In the process of parsing a web server log file to analyze visitor data to my blogs, I found myself using a temporary XML file to transfer information between a command-line Perl script and PHP web scripts. (The how and why of this is at my Perl-Tips blog.) So I came up with a very simple XML-based markup language to describe the records of a web server log. A sample is shown below. Note that the data below is based on an "Extended Format" Log File. This is similar to the NCSA Standard format, but also includes the referring web page and the user agent (type of web browser or other software used to "visit" the page). Microsoft log files follow a slightly different format and are not discussed here.
<?xml version="1.0" ?>
<serverlog_partial domain="chameleonintegration.com">
<logentries>
<serverlogentry id="1" clientip="151.203.201.149" date="29/Aug/2005" time="23:44:40" tzone="-0400">
<method>GET</method>
<protocol>HTTP/1.1</protocol>
<status>200</status>
<bytes>73616</bytes>
<requri>/blogs/blogspinner/myblog-gantt-03.jpg</requri>
<referer>http://blogspinner.blogspot.com/</referer>
<useragent>Mozilla/5.0 (Windows; U; Windows NT 5.1; en-US; rv:1.7.10) Gecko/20050716 Firefox/1.0.6</useragent>
</serverlogentry>
<serverlogentry id="2" clientip="68.96.55.133" date="30/Aug/2005" time="01:05:56" tzone="-0400">
<method>GET</method>
<protocol>HTTP/1.1</protocol>
<status>200</status>
<bytes>3282</bytes>
<requri>/blog/closeup-verysm.jpg</requri>
<referer>-</referer>
<useragent>Mozilla/4.0 (compatible; MSIE 6.0; Windows NT 5.1; SV1; .NET CLR 1.1.4322)</useragent>
</serverlogentry>
</logentries>
</serverlog_partial>
The root XML element is defined by the <serverlog_partial> tag, which has the single attribute domain. This isn't strictly necessary, but I have multiple web domains that I'll be analyzing in the future. (I like to think ahead for future use of a software component.) Currently, the only child element of serverlog_partial is <logentries>, which has no attributes. The <logentries> element can have one or more <serverlogentry> elements. Each such element has 5 attributes:
id - This is a unique id that will be used in the server log database to identify each record. (My SQL-Tips blog is not live yet. Watch the the "My Tech Blogs" links list in the right column.).

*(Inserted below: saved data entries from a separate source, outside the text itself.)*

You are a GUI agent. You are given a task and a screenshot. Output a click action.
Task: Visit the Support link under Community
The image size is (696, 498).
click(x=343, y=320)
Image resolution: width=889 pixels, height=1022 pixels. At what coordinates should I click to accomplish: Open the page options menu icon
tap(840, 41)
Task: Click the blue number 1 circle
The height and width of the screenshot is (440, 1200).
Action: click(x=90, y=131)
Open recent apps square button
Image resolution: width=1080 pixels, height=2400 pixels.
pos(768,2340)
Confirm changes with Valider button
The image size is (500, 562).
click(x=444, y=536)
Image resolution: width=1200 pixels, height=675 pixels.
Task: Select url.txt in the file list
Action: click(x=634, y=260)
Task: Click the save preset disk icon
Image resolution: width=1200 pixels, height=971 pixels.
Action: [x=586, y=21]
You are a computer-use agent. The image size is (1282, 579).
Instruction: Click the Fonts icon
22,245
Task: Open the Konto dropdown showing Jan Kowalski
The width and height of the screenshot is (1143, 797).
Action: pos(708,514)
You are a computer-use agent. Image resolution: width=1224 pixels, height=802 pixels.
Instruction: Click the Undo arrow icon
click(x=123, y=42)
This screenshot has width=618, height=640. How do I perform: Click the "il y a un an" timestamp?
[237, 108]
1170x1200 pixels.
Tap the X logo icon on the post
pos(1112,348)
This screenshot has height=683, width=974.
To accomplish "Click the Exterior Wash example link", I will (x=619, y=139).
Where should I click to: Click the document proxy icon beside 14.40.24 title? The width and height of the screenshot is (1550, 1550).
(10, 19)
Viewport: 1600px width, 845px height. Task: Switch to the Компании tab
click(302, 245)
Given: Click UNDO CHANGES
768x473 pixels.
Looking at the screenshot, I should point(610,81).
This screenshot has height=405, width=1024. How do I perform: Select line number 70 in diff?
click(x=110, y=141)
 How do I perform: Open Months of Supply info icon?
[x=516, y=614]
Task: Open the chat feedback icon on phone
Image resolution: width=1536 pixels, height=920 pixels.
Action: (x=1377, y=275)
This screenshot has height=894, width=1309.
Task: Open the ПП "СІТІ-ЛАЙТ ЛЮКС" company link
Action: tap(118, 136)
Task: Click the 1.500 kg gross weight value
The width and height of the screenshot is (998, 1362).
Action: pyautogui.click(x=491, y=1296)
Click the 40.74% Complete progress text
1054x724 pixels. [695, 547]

clientip - This is the ip address of the visitor. For some web servers, this is actually the hostname, depending on how the server is configured. But that requires a DNS lookup for each record, which is a waste of resources.
date - This is the date of a visit
time - This is the time of a vist
tzone - The time zone of your web server machine, relative to GMT, Greenwich Mean Time. For example, I live in zone -0500, but my webserver is in -0400, or East of me by one zone.
The <serverlogentry< element has several children elements, none of which have any attributes:
<method> - This is the method by which the page was requested. It is usually GET or POST, but there are other values I won't discuss here.
<protocol> - This is the version of HTTP that is used by my web server. The only real reason I am saving this value is for posterity. [I'm a data junkie.]
<status> - This is the web server status code of the page request. A "200" is successful. A 404 is unsuccessful. There are other codes which I'll discuss in the Perl-Tips blog at a later time.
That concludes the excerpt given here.